When travel agents were asked which cruise type their clients are most excited to experience in the next 12-18 months, Cruise Trade News’ reader survey found that river, expedition and luxury are on equal footing with ocean cruising.

“The fact that so many of our travel agent readers say their clients want to experience luxury, river and expedition shows that the messaging around these sectors is cutting through,” says Carter. “This should give a huge amount of encouragement to cruise lines operating in these sectors.”

  1. Still work to be done to make cruising accessible to all

While the cruising opportunities for travellers with accessibility needs are growing, 62 per cent of travel agents believe more work needs to be done to ensure the sector fully meet their needs, according to Cruise Trade News’ research.

Areas for improvement include the river cruise sector, where sleeker ships with narrow corridors and tight turning spaces, can be challenging to for guests in wheelchairs and mobility scooters. Additionally, some port destinations are not adequately prepared for meeting accessibility needs while some tenders, needed for disembarking, cannot offer a ramp.

Georgia Lamden News UK
Cunard and P&O Cruises top lines for readers of The Times, says News UK’s Georgie Lamden
  1. Most sought-after destinations all long-haul

The Caribbean, Galápagos Islands, Kimberley River, Alaska and Greenland were mentioned by World of Cruising readers as the destinations they’re most excited to try in the next 12-18 months.

“All five destinations are what you’d consider long-haul trips and, with the exception of the Caribbean, all command itineraries of roughly 10 days or more,” says Carter. “This suggests that cruisegoers are seeing time away from home or distance as less of a barrier to travel.”
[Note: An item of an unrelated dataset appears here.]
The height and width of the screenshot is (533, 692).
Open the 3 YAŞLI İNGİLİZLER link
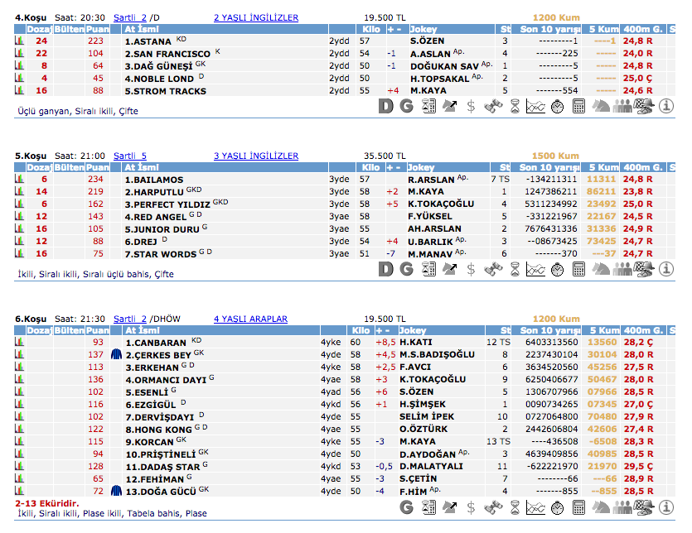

  1. Industry still grappling with new-to-cruise misconceptions

Even more promising is the number of travellers who say they are open to experiencing a cruise for the first time, with CLIA reporting that interest has grown from 56 per cent in June 2020 to 71 per cent in March 2024.

However, Cruise Trade News readers are still battling the same myths and misconceptions when it comes to selling to new-to-cruise passengers. “Misconceptions around cruising experiences and price are key barriers when it comes to attracting new-to-cruise customers,” says one respondent, while another said: “Size of ship is a major concern for new-to-cruise travellers.”